* _PROBLEM STATEMENT_: Rewrite the records below, changing each "computer-use agent" to "desktop assistant" and keeping every other part the same.

START EXTRACTED ENTRIES

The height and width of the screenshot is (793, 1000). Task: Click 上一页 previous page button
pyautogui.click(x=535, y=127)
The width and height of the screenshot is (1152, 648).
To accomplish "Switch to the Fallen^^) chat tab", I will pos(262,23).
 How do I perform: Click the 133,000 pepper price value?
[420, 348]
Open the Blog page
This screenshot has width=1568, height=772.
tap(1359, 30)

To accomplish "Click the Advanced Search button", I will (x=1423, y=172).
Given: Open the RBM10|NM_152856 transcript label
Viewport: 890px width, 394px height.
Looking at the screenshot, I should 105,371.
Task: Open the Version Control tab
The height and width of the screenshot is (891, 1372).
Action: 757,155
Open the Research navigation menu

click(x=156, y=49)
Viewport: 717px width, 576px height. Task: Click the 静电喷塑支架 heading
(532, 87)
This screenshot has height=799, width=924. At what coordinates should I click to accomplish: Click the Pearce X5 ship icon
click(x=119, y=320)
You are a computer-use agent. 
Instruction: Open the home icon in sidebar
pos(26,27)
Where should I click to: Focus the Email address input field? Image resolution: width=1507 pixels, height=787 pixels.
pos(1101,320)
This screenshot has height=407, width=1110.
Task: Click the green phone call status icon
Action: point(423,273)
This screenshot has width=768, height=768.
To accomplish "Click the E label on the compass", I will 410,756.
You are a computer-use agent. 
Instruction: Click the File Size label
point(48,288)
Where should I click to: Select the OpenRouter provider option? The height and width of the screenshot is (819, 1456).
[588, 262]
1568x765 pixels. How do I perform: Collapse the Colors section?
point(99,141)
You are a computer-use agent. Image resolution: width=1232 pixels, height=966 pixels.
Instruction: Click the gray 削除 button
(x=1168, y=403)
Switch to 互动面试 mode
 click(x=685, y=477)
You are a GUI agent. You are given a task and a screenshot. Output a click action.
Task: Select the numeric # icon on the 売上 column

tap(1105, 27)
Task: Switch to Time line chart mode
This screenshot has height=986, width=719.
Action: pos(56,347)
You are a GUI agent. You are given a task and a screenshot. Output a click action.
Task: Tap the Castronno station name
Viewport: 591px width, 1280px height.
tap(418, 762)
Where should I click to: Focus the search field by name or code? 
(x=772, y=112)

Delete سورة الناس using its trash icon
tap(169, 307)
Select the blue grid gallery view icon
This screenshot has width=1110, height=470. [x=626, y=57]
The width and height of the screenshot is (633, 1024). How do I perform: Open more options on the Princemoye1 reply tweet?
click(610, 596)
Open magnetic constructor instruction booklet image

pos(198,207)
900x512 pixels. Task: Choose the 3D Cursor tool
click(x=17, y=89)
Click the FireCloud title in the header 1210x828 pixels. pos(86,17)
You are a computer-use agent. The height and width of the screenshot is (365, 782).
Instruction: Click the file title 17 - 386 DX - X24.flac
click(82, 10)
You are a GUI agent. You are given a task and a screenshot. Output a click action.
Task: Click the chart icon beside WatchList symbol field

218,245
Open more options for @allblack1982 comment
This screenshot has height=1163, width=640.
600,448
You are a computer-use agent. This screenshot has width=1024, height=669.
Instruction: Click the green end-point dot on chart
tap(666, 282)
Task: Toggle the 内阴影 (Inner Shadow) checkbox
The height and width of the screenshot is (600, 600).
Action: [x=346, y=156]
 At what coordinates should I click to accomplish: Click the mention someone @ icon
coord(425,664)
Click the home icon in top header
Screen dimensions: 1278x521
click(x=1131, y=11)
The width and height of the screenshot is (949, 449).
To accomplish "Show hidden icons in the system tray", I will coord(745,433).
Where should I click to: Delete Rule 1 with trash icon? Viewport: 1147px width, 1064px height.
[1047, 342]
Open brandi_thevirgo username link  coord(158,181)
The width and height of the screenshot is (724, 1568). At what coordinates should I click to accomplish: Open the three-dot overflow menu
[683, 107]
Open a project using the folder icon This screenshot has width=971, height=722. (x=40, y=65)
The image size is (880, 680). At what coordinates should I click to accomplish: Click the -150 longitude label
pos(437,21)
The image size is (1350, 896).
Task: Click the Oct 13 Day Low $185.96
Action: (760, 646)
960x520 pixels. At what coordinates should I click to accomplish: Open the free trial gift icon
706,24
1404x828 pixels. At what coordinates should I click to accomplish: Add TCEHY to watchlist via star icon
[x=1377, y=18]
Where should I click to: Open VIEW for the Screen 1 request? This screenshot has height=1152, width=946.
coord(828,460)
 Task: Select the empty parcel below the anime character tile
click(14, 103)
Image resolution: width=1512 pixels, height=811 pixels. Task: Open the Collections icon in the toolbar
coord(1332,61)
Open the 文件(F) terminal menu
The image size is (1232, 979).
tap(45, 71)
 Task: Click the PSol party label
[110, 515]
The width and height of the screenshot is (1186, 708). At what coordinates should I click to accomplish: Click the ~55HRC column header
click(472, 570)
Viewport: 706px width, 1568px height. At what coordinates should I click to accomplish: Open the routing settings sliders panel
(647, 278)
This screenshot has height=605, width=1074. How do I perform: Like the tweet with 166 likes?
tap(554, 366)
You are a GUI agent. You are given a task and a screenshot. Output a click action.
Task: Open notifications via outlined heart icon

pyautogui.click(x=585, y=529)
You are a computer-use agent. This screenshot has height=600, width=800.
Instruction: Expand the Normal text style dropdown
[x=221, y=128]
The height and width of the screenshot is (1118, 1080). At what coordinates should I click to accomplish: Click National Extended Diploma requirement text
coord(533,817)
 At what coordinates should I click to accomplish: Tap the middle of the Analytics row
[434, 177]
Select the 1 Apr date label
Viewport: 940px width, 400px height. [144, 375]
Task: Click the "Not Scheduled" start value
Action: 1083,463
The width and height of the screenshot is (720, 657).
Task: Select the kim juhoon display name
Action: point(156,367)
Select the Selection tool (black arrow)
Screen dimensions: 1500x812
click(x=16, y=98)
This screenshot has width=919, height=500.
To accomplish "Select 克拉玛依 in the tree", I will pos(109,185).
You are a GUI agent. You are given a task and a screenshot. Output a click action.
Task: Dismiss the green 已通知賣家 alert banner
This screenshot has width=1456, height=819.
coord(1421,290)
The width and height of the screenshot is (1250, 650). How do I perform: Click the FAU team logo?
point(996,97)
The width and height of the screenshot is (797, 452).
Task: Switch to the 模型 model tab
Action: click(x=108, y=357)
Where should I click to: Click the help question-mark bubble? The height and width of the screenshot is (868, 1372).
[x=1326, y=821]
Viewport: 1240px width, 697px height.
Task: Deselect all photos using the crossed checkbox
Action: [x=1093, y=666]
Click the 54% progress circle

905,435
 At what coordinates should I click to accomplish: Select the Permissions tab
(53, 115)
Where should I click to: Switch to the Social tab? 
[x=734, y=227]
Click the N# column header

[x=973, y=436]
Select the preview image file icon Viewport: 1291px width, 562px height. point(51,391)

END EXTRACTED ENTRIES

* _SOLUTION TO THE EXERCISE_:
The height and width of the screenshot is (793, 1000). Task: Click 上一页 previous page button
pyautogui.click(x=535, y=127)
The width and height of the screenshot is (1152, 648).
To accomplish "Switch to the Fallen^^) chat tab", I will pos(262,23).
 How do I perform: Click the 133,000 pepper price value?
[420, 348]
Open the Blog page
This screenshot has width=1568, height=772.
tap(1359, 30)

To accomplish "Click the Advanced Search button", I will (x=1423, y=172).
Given: Open the RBM10|NM_152856 transcript label
Viewport: 890px width, 394px height.
Looking at the screenshot, I should 105,371.
Task: Open the Version Control tab
The height and width of the screenshot is (891, 1372).
Action: 757,155
Open the Research navigation menu

click(x=156, y=49)
Viewport: 717px width, 576px height. Task: Click the 静电喷塑支架 heading
(532, 87)
This screenshot has height=799, width=924. At what coordinates should I click to accomplish: Click the Pearce X5 ship icon
click(x=119, y=320)
You are a desktop assistant. 
Instruction: Open the home icon in sidebar
pos(26,27)
Where should I click to: Focus the Email address input field? Image resolution: width=1507 pixels, height=787 pixels.
pos(1101,320)
This screenshot has height=407, width=1110.
Task: Click the green phone call status icon
Action: point(423,273)
This screenshot has width=768, height=768.
To accomplish "Click the E label on the compass", I will 410,756.
You are a desktop assistant. 
Instruction: Click the File Size label
point(48,288)
Where should I click to: Select the OpenRouter provider option? The height and width of the screenshot is (819, 1456).
[588, 262]
1568x765 pixels. How do I perform: Collapse the Colors section?
point(99,141)
You are a desktop assistant. Image resolution: width=1232 pixels, height=966 pixels.
Instruction: Click the gray 削除 button
(x=1168, y=403)
Switch to 互动面试 mode
 click(x=685, y=477)
You are a GUI agent. You are given a task and a screenshot. Output a click action.
Task: Select the numeric # icon on the 売上 column

tap(1105, 27)
Task: Switch to Time line chart mode
This screenshot has height=986, width=719.
Action: pos(56,347)
You are a GUI agent. You are given a task and a screenshot. Output a click action.
Task: Tap the Castronno station name
Viewport: 591px width, 1280px height.
tap(418, 762)
Where should I click to: Focus the search field by name or code? 
(x=772, y=112)

Delete سورة الناس using its trash icon
tap(169, 307)
Select the blue grid gallery view icon
This screenshot has width=1110, height=470. [x=626, y=57]
The width and height of the screenshot is (633, 1024). How do I perform: Open more options on the Princemoye1 reply tweet?
click(610, 596)
Open magnetic constructor instruction booklet image

pos(198,207)
900x512 pixels. Task: Choose the 3D Cursor tool
click(x=17, y=89)
Click the FireCloud title in the header 1210x828 pixels. pos(86,17)
You are a desktop assistant. The height and width of the screenshot is (365, 782).
Instruction: Click the file title 17 - 386 DX - X24.flac
click(82, 10)
You are a GUI agent. You are given a task and a screenshot. Output a click action.
Task: Click the chart icon beside WatchList symbol field

218,245
Open more options for @allblack1982 comment
This screenshot has height=1163, width=640.
600,448
You are a desktop assistant. This screenshot has width=1024, height=669.
Instruction: Click the green end-point dot on chart
tap(666, 282)
Task: Toggle the 内阴影 (Inner Shadow) checkbox
The height and width of the screenshot is (600, 600).
Action: [x=346, y=156]
 At what coordinates should I click to accomplish: Click the mention someone @ icon
coord(425,664)
Click the home icon in top header
Screen dimensions: 1278x521
click(x=1131, y=11)
The width and height of the screenshot is (949, 449).
To accomplish "Show hidden icons in the system tray", I will coord(745,433).
Where should I click to: Delete Rule 1 with trash icon? Viewport: 1147px width, 1064px height.
[1047, 342]
Open brandi_thevirgo username link  coord(158,181)
The width and height of the screenshot is (724, 1568). At what coordinates should I click to accomplish: Open the three-dot overflow menu
[683, 107]
Open a project using the folder icon This screenshot has width=971, height=722. (x=40, y=65)
The image size is (880, 680). At what coordinates should I click to accomplish: Click the -150 longitude label
pos(437,21)
The image size is (1350, 896).
Task: Click the Oct 13 Day Low $185.96
Action: (760, 646)
960x520 pixels. At what coordinates should I click to accomplish: Open the free trial gift icon
706,24
1404x828 pixels. At what coordinates should I click to accomplish: Add TCEHY to watchlist via star icon
[x=1377, y=18]
Where should I click to: Open VIEW for the Screen 1 request? This screenshot has height=1152, width=946.
coord(828,460)
 Task: Select the empty parcel below the anime character tile
click(14, 103)
Image resolution: width=1512 pixels, height=811 pixels. Task: Open the Collections icon in the toolbar
coord(1332,61)
Open the 文件(F) terminal menu
The image size is (1232, 979).
tap(45, 71)
 Task: Click the PSol party label
[110, 515]
The width and height of the screenshot is (1186, 708). At what coordinates should I click to accomplish: Click the ~55HRC column header
click(472, 570)
Viewport: 706px width, 1568px height. At what coordinates should I click to accomplish: Open the routing settings sliders panel
(647, 278)
This screenshot has height=605, width=1074. How do I perform: Like the tweet with 166 likes?
tap(554, 366)
You are a GUI agent. You are given a task and a screenshot. Output a click action.
Task: Open notifications via outlined heart icon

pyautogui.click(x=585, y=529)
You are a desktop assistant. This screenshot has height=600, width=800.
Instruction: Expand the Normal text style dropdown
[x=221, y=128]
The height and width of the screenshot is (1118, 1080). At what coordinates should I click to accomplish: Click National Extended Diploma requirement text
coord(533,817)
 At what coordinates should I click to accomplish: Tap the middle of the Analytics row
[434, 177]
Select the 1 Apr date label
Viewport: 940px width, 400px height. [144, 375]
Task: Click the "Not Scheduled" start value
Action: 1083,463
The width and height of the screenshot is (720, 657).
Task: Select the kim juhoon display name
Action: point(156,367)
Select the Selection tool (black arrow)
Screen dimensions: 1500x812
click(x=16, y=98)
This screenshot has width=919, height=500.
To accomplish "Select 克拉玛依 in the tree", I will pos(109,185).
You are a GUI agent. You are given a task and a screenshot. Output a click action.
Task: Dismiss the green 已通知賣家 alert banner
This screenshot has width=1456, height=819.
coord(1421,290)
The width and height of the screenshot is (1250, 650). How do I perform: Click the FAU team logo?
point(996,97)
The width and height of the screenshot is (797, 452).
Task: Switch to the 模型 model tab
Action: click(x=108, y=357)
Where should I click to: Click the help question-mark bubble? The height and width of the screenshot is (868, 1372).
[x=1326, y=821]
Viewport: 1240px width, 697px height.
Task: Deselect all photos using the crossed checkbox
Action: [x=1093, y=666]
Click the 54% progress circle

905,435
 At what coordinates should I click to accomplish: Select the Permissions tab
(53, 115)
Where should I click to: Switch to the Social tab? 
[x=734, y=227]
Click the N# column header

[x=973, y=436]
Select the preview image file icon Viewport: 1291px width, 562px height. point(51,391)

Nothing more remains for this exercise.